The report, which was co-authored by Michael Rodriguez and Christopher Leinberger, uses data from Yardi Matrix and Rocktop Partners. Each metro was ranked on its percentage of real estate inventory, square footage, and walkable urban development status using data about office space, multi-family rentals, and for sale properties.

On average, researchers identified 1.2% of the largest 35 metropolitan areas as walkable. Meanwhile, it houses 6.8% of the U.S. total population and drives 19.1% of the nation’s GDP.

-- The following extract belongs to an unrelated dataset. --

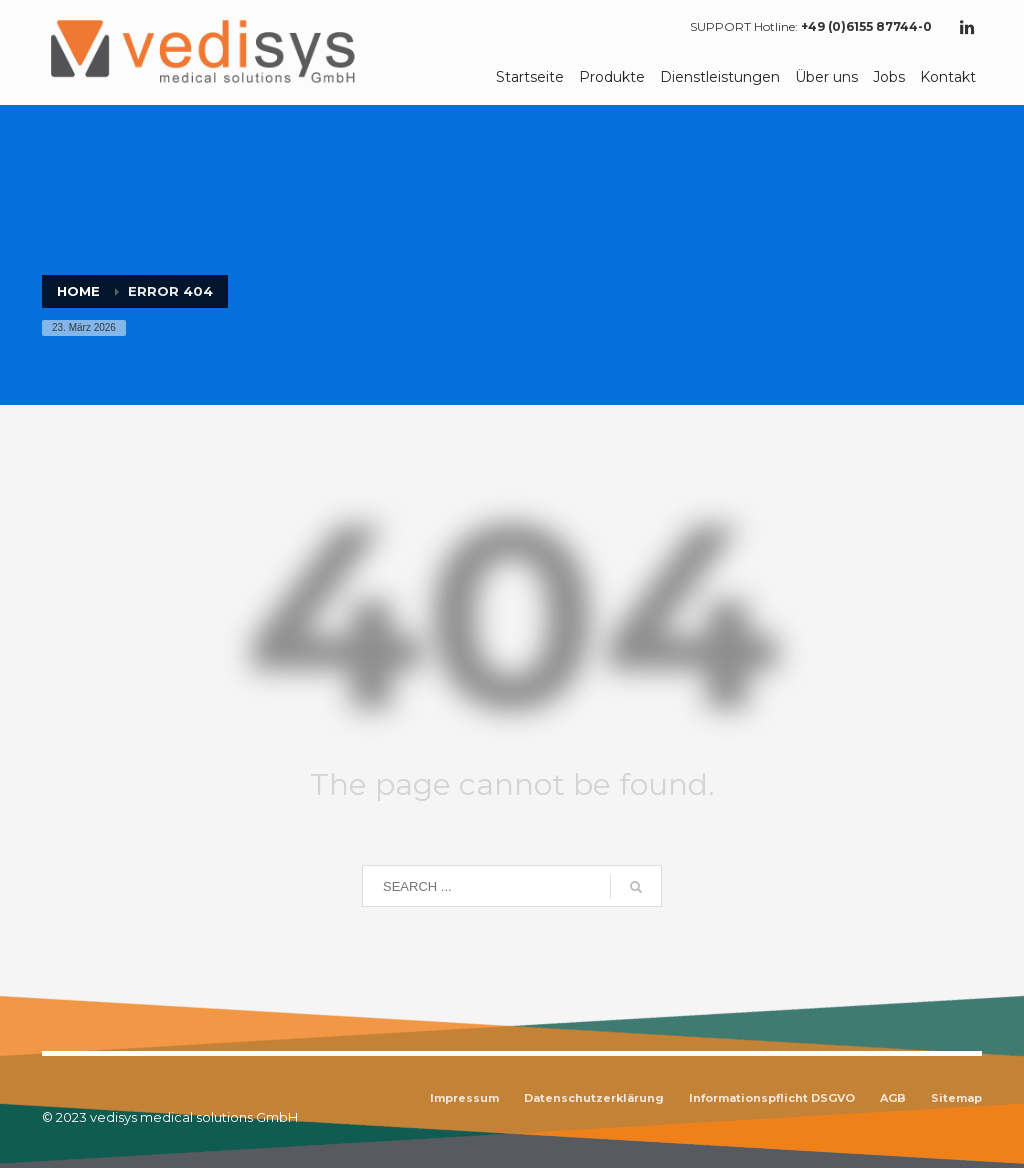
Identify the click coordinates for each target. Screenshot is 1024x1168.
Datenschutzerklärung (594, 1098)
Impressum (464, 1098)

“This is notable as it is illegal to build walkable urban densities and mixed-use development on much of the 98.8% of land that is car-dependent due to restrictive zoning policies in most metropolitan areas,” the report continues. “Tools to address high prices and short supply include zoning reform to increase walkable urban land supply and expansion and investment in affordable housing.”

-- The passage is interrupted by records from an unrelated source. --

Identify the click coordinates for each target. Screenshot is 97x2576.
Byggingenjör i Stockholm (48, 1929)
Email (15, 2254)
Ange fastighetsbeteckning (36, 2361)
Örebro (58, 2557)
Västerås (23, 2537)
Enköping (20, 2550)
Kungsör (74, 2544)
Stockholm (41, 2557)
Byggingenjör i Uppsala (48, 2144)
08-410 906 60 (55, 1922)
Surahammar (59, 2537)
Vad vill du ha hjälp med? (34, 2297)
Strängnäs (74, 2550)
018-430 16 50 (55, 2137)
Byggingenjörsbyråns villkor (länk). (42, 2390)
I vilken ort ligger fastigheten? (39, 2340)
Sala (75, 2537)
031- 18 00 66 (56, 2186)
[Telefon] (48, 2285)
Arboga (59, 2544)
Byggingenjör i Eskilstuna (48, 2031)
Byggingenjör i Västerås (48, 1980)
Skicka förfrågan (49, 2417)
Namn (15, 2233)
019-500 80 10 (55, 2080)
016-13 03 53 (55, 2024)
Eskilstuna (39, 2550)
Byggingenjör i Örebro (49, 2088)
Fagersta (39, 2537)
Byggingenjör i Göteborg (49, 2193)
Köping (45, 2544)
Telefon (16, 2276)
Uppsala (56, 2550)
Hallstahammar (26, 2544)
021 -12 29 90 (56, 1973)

Within metropolitan areas, identifiable lines separate walkable (urban) from drivable (suburban) areas. This distinction, which rose in popularity around the mid-20th century, has accounted for a huge amount of economic growth. It has also “created significant levels of racial and class segregation, compounding lack of wealth-building opportunities and inequalities that endure to this day,” the report says.

That trend began to shift in the mid-1990s, beginning with redevelopment of downtown spaces and sparked by public policy initiatives. And today, “there has been renewed market demand for walkable urbanism—a return to the urban forms that were predominant prior to 20th century drivable sub-urban expansion, the report says.

Of all cities ranked in the report, Boston led with the most walkable urban housing at 24%, given its large percentage of pre-World War II homes. New York City's metropolitan area led in office space, with 73% of all offices in the region located in walkable urban places. This poses an economic concern for city administrators as offices empty out. But while the rise in remote work is rapidly changing commercial real estate (about 42% of offices in the metros analyzed were in walkable areas), the report predicts that cities will return to “walkable urban roots in the coming decades, “through the addition of small scale retail and other commercial back into these neighborhoods, which is followed by households investing substantial sums in rehabilitation of these houses.

Despite the hardships of the pandemic, the report found that walkable urban spaces continue to grow, suggesting “these are areas to focus on rather than the declining 20th-century office parks and strip malls; and that even the declining areas can be revitalized with investment that reorients an area to walkability,” the report says.

“The so-called ‘death of the city’ has been overstated, again, as walkable urban price premiums and increased market share of office, retail, multi-family rentals and for-sale housing real estate in walkable urban places held up, despite impacts from the pandemic,” said Christopher B. Leinberger, managing director and co-founder of Places Platform. “These findings provide a strong economic base and cement walkable urban places and development as the wave of the future as we move toward a more connected, environmentally-sustainable way of life.”